Exercise data>
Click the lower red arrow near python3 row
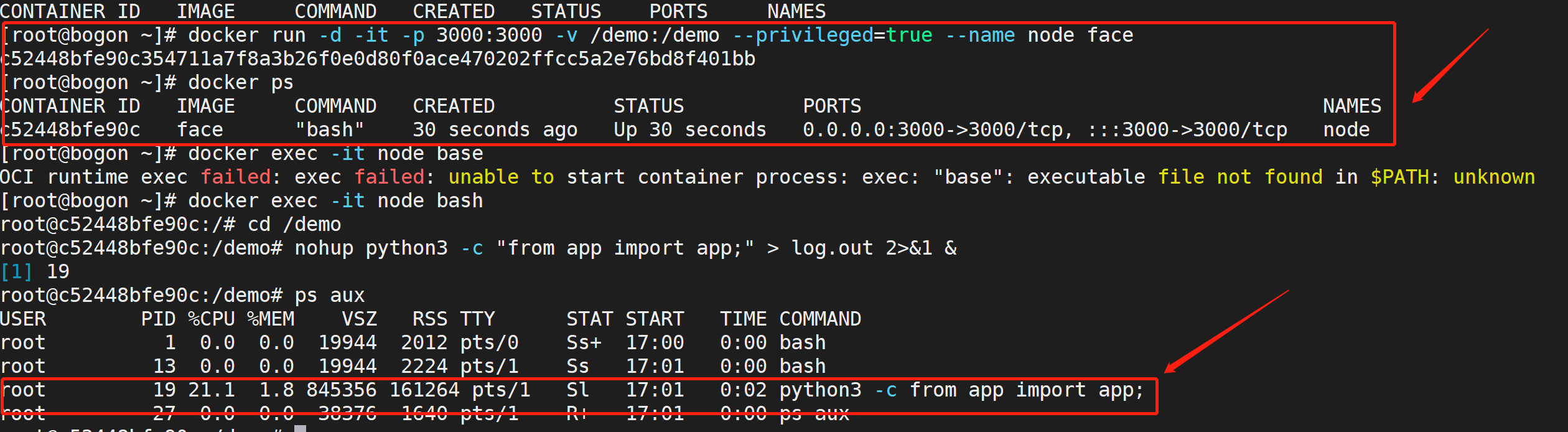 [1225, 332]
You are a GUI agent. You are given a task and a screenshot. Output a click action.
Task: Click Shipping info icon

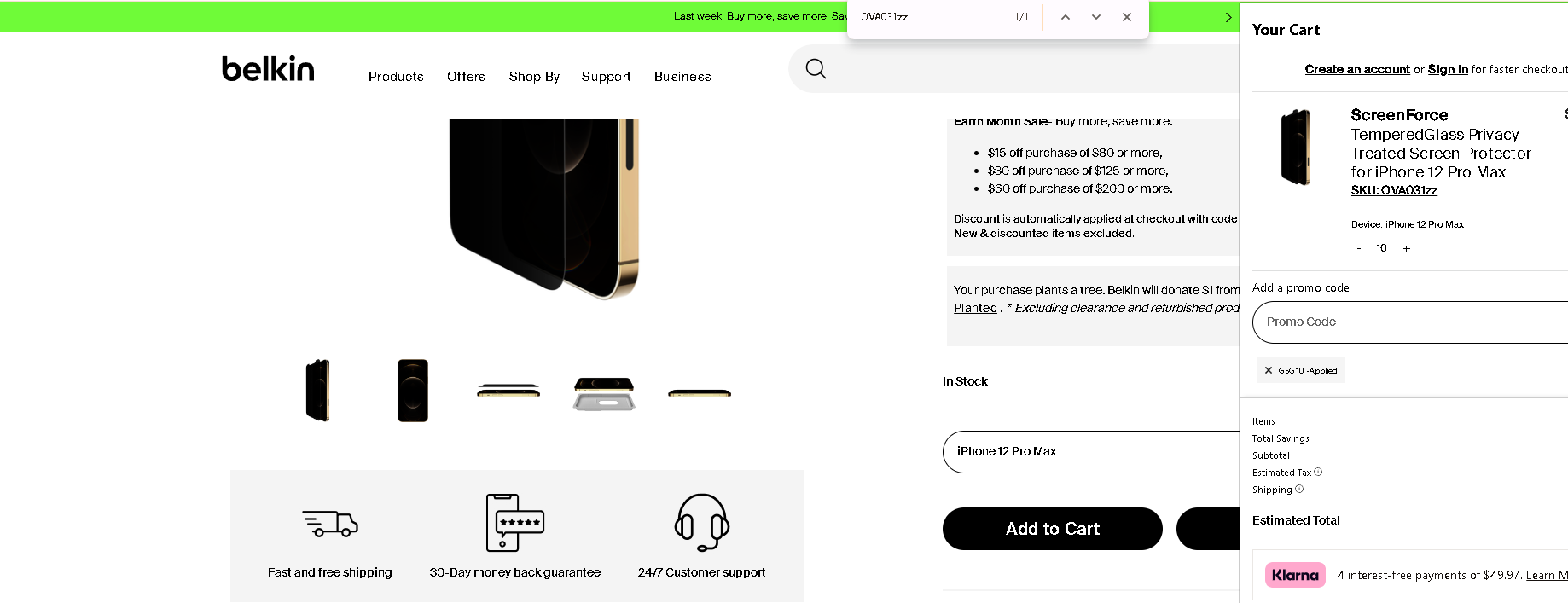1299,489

Problem to work on>
What is needed is an exact output of the records above, with every picture left out.

Written reply>
Click the lower red arrow near python3 row
 [1225, 332]
You are a GUI agent. You are given a task and a screenshot. Output a click action.
Task: Click Shipping info icon

1299,489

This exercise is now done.